Challenges faced by One97 Communications (PayTM)
Globally, Fintechs have corrected sharply. The price to sales growth ratio (PSG) of Fintech companies is declined to 0.07x-0.35x globally.
Challenges with the lending license:
To gain scale and size, Fintechs need to go beyond distribution and lending for which they require licenses. With the RBI recently raising issues with PayTM payments bank and Chinese investors’ stake being more than 25% in the company, the probability of PayTM getting a banking license seems to be lower, which will stop its ability to lend. Given this, and competition from other Fintechs in the payments space, it will be difficult for PayTM to generate free cash flow for a longer period.

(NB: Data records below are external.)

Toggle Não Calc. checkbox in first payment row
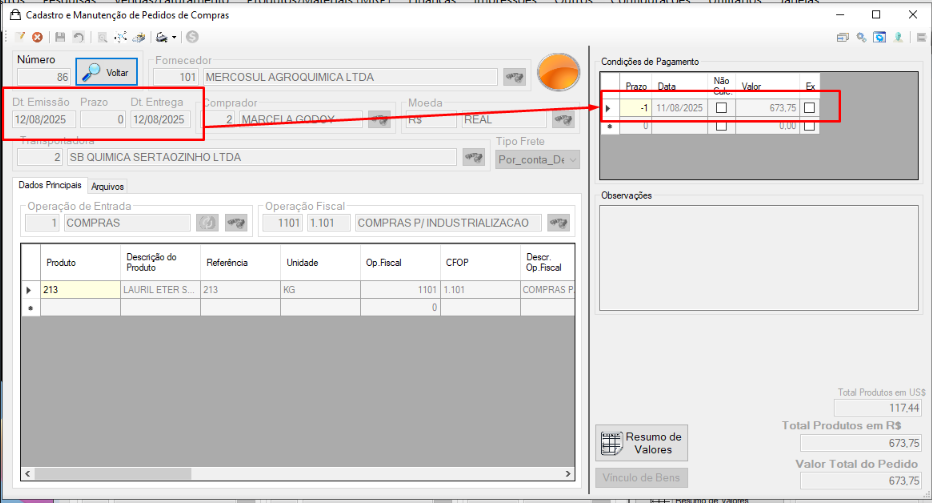The image size is (932, 503). [721, 108]
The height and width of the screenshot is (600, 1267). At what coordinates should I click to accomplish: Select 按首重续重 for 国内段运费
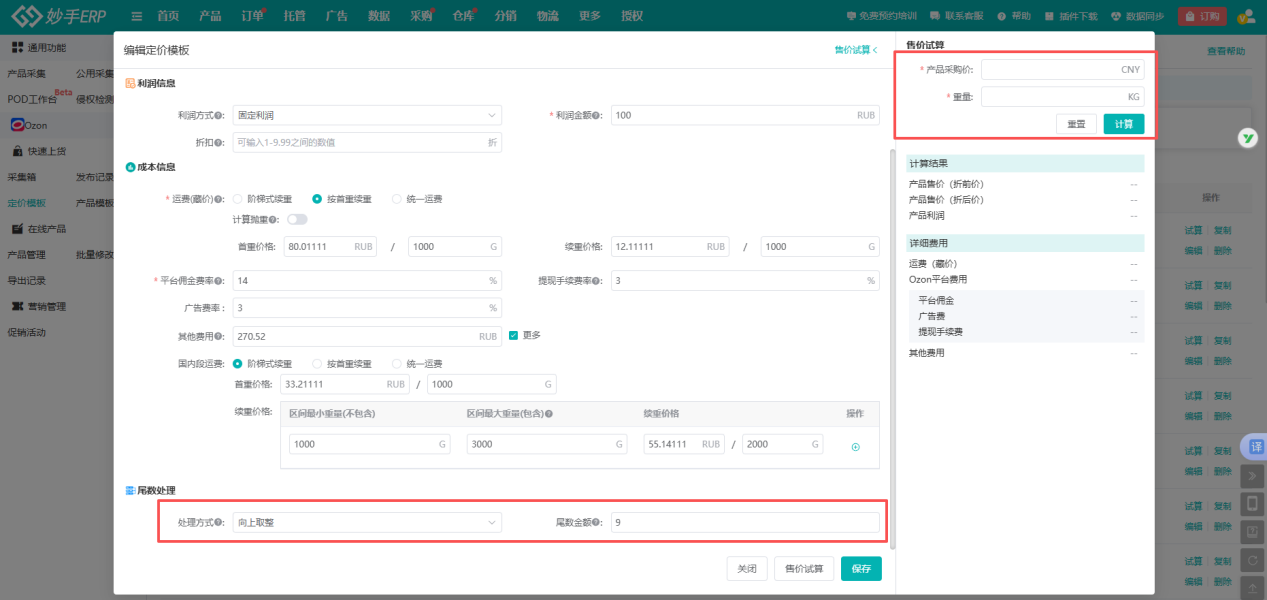tap(318, 364)
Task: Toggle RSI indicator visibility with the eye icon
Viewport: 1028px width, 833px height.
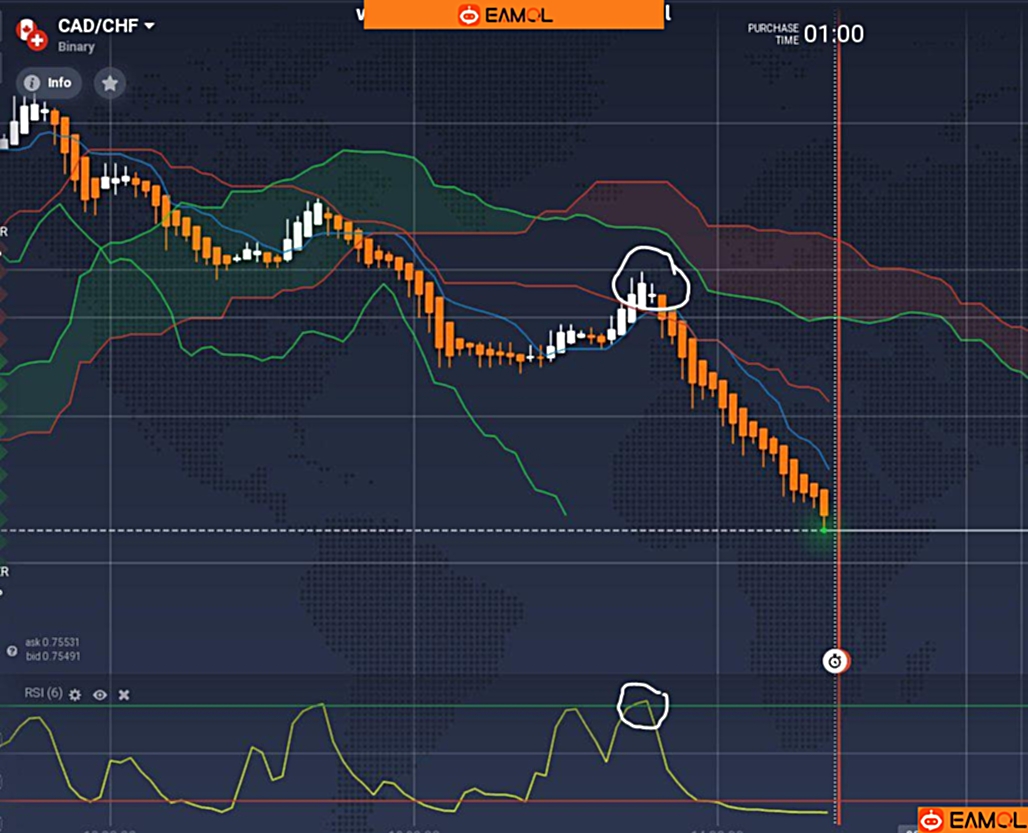Action: (100, 694)
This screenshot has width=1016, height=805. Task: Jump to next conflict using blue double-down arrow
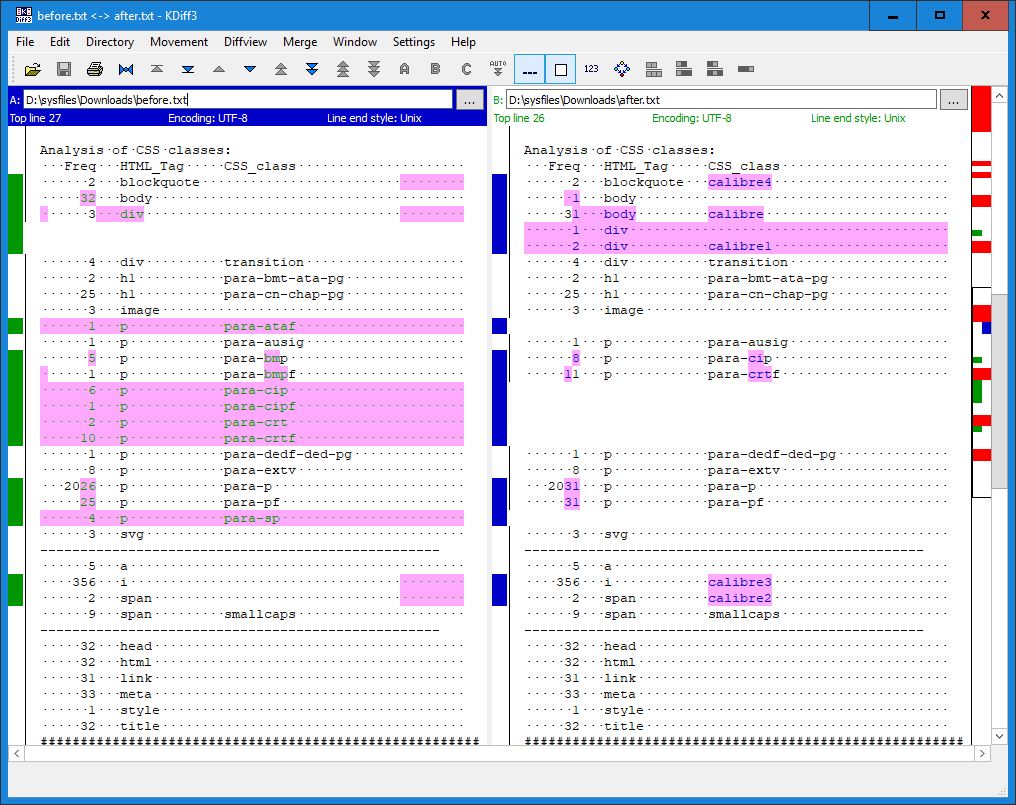point(312,69)
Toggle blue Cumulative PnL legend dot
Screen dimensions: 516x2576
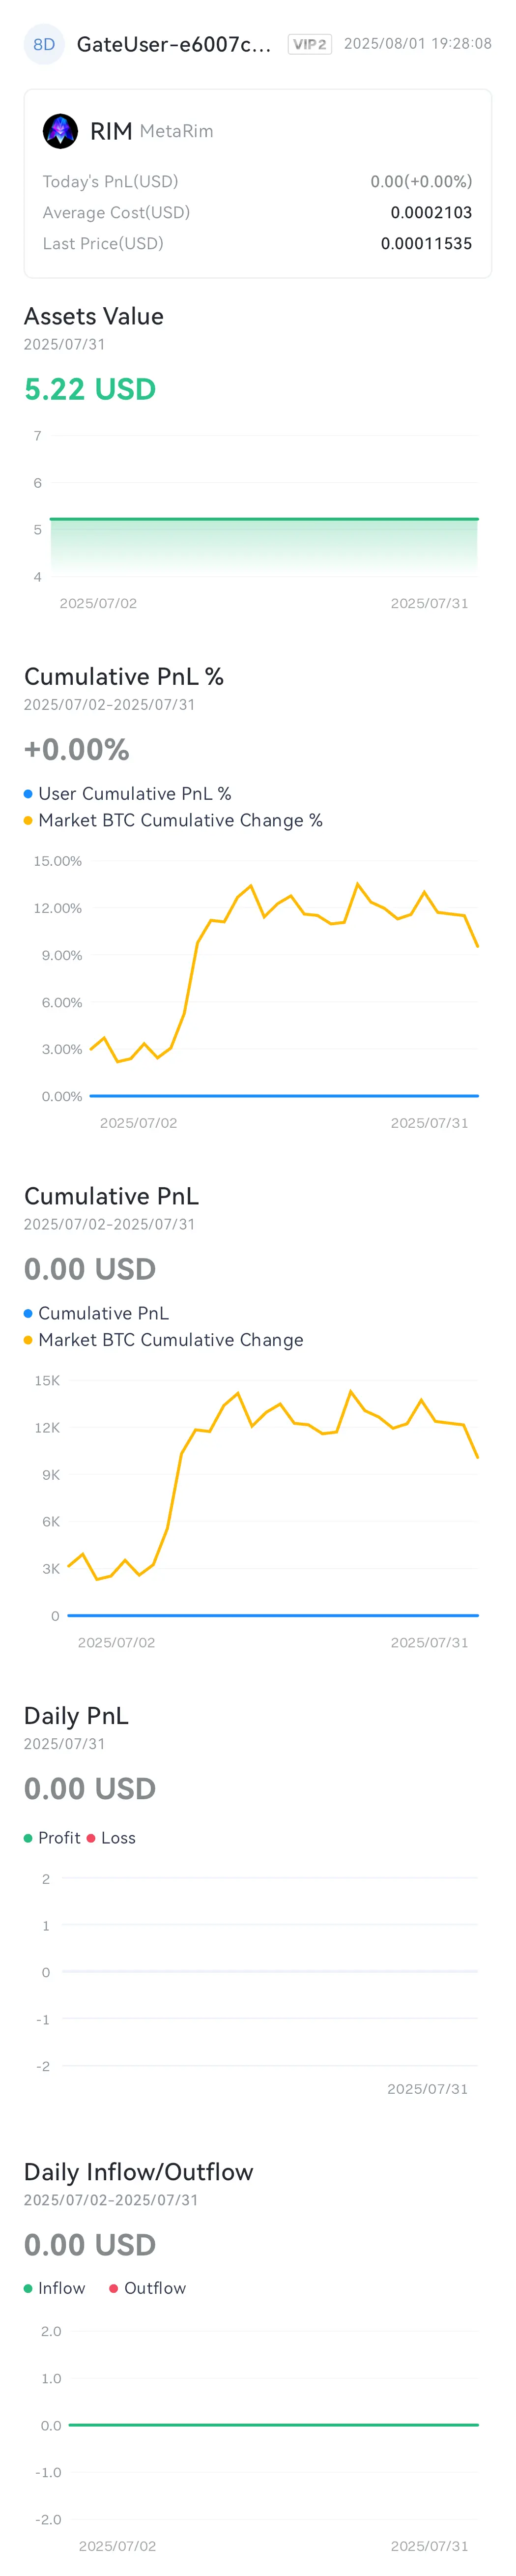click(28, 1313)
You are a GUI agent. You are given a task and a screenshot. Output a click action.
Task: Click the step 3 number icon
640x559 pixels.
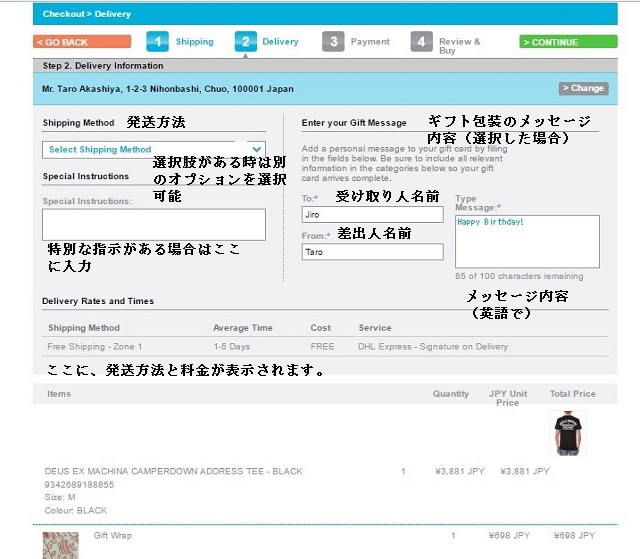click(x=333, y=41)
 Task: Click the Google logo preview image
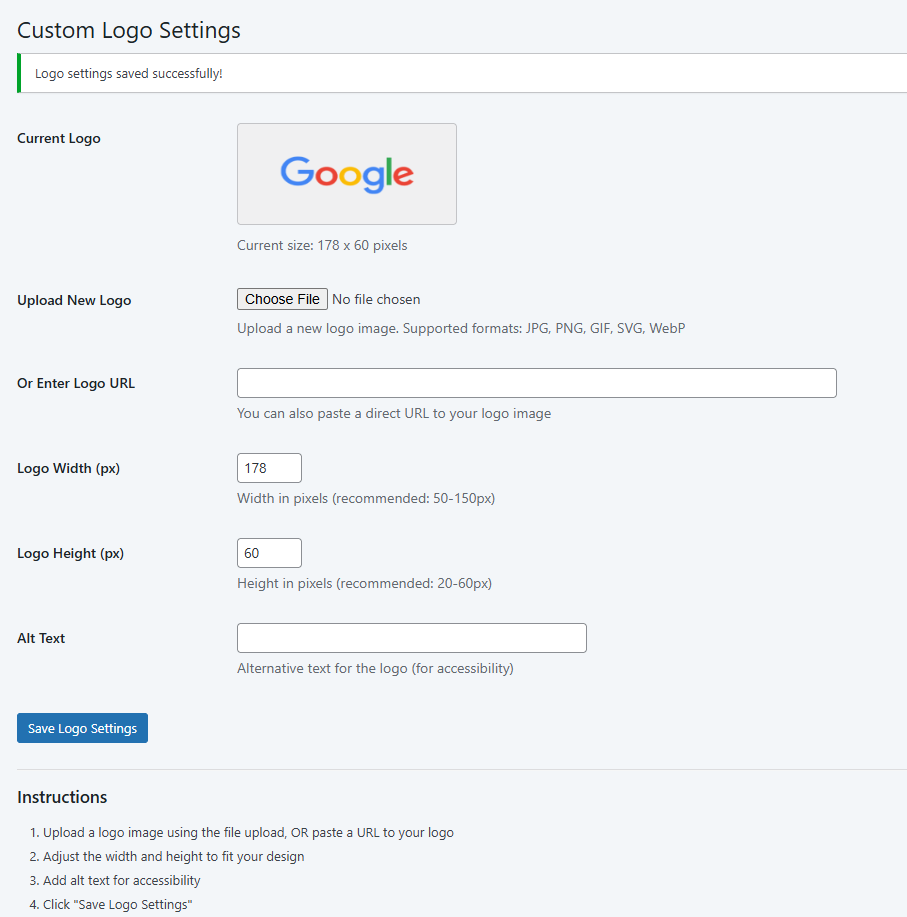click(346, 174)
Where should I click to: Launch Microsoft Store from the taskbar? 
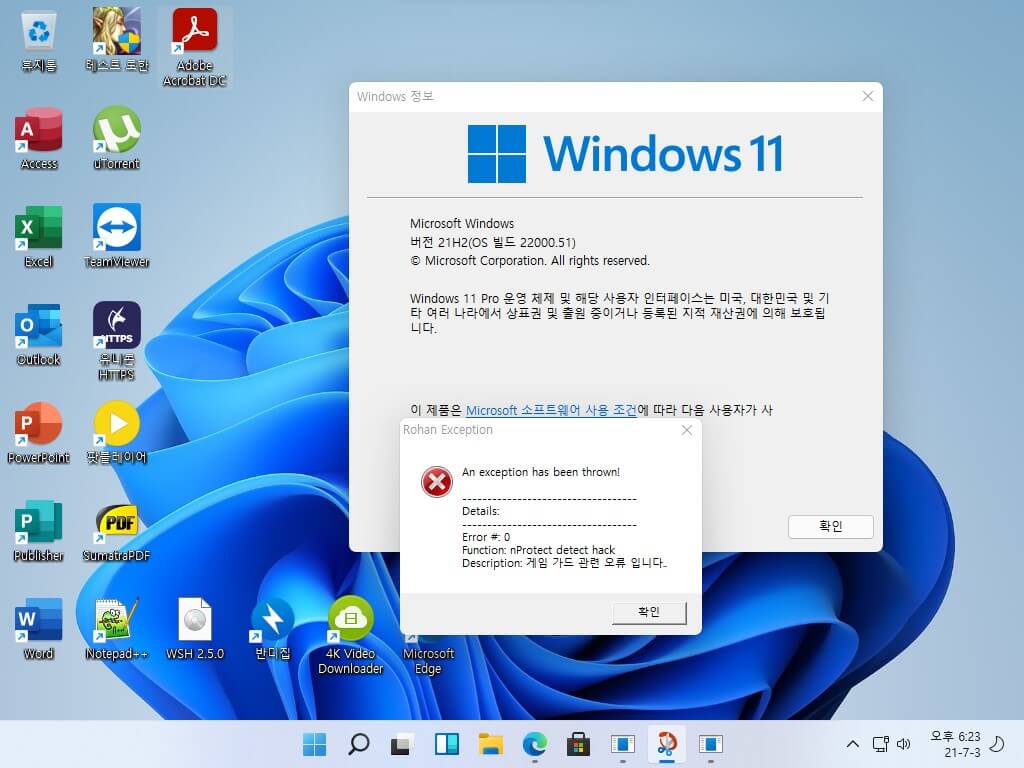pos(578,744)
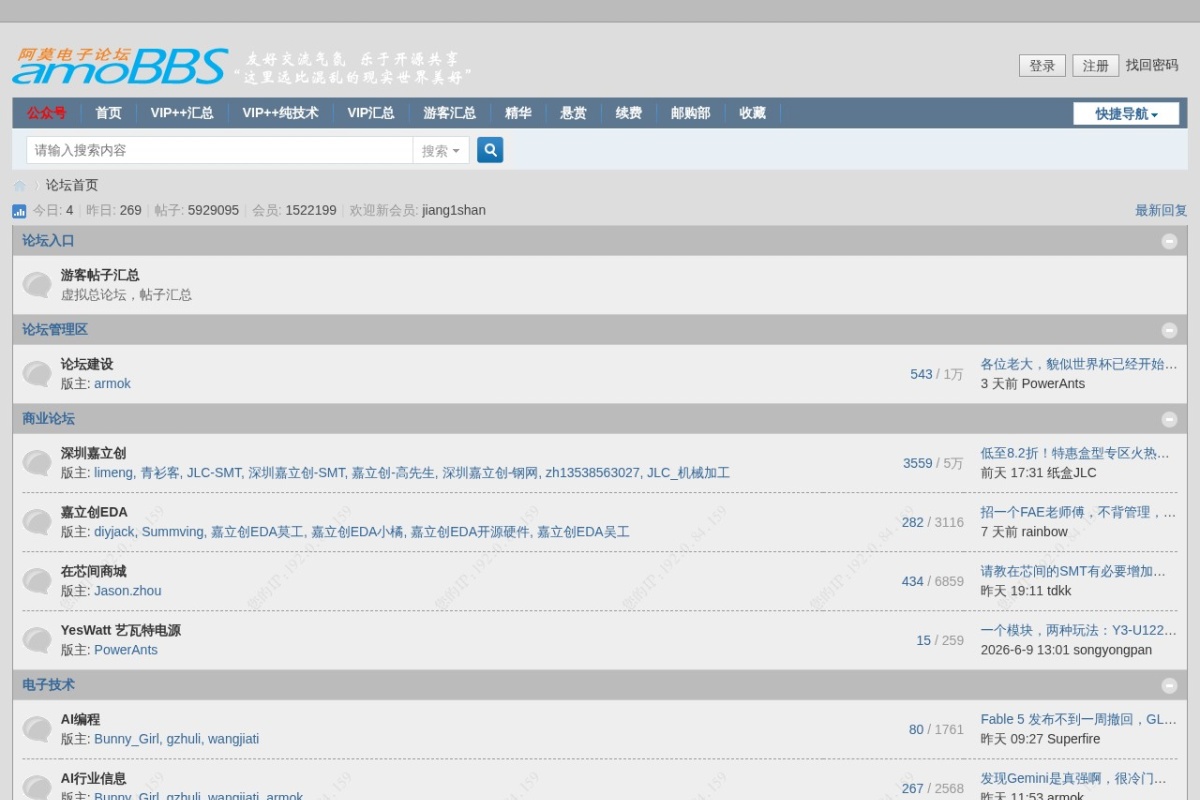1200x800 pixels.
Task: Collapse the 论坛入口 section
Action: tap(1169, 241)
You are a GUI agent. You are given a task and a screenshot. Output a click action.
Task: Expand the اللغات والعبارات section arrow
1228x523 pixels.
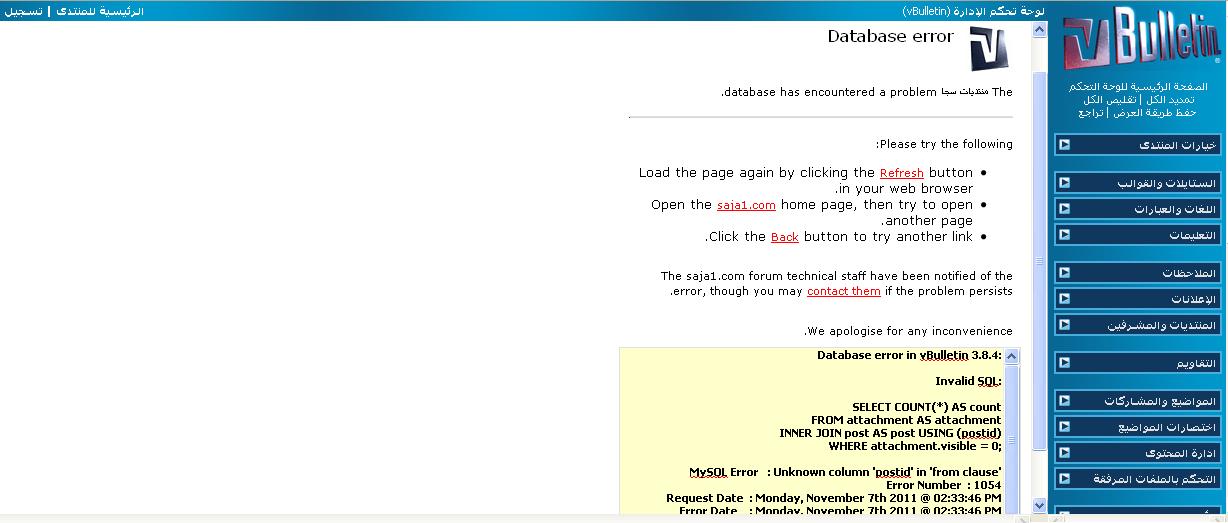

The regulations on digital payments and BNPL by RBI, stricter KYC, and compliance norms will not be favorable for the development of fintech companies in general, and will potentially bring down unit economics and growth, which will impede PayTM’s growth and profitability.
The crucial challenge while valuing Fintechs or new-age companies is their negative earnings and Free Cash Flow (FCF). Hence multiples are based on sales numbers – the level of subjectivity here can be very high. Hence, multiples for such companies can correct very sharply.
The company continues to gain market across payment verticals and there has been a steady improvement in contribution margins. Contribution profit is defined as revenue from operations less variable costs.
The management of the Company said that it has clarified that the RBI’s recent restrictions are on account of IT and KYC-related issues and not due to data access or localization concerns.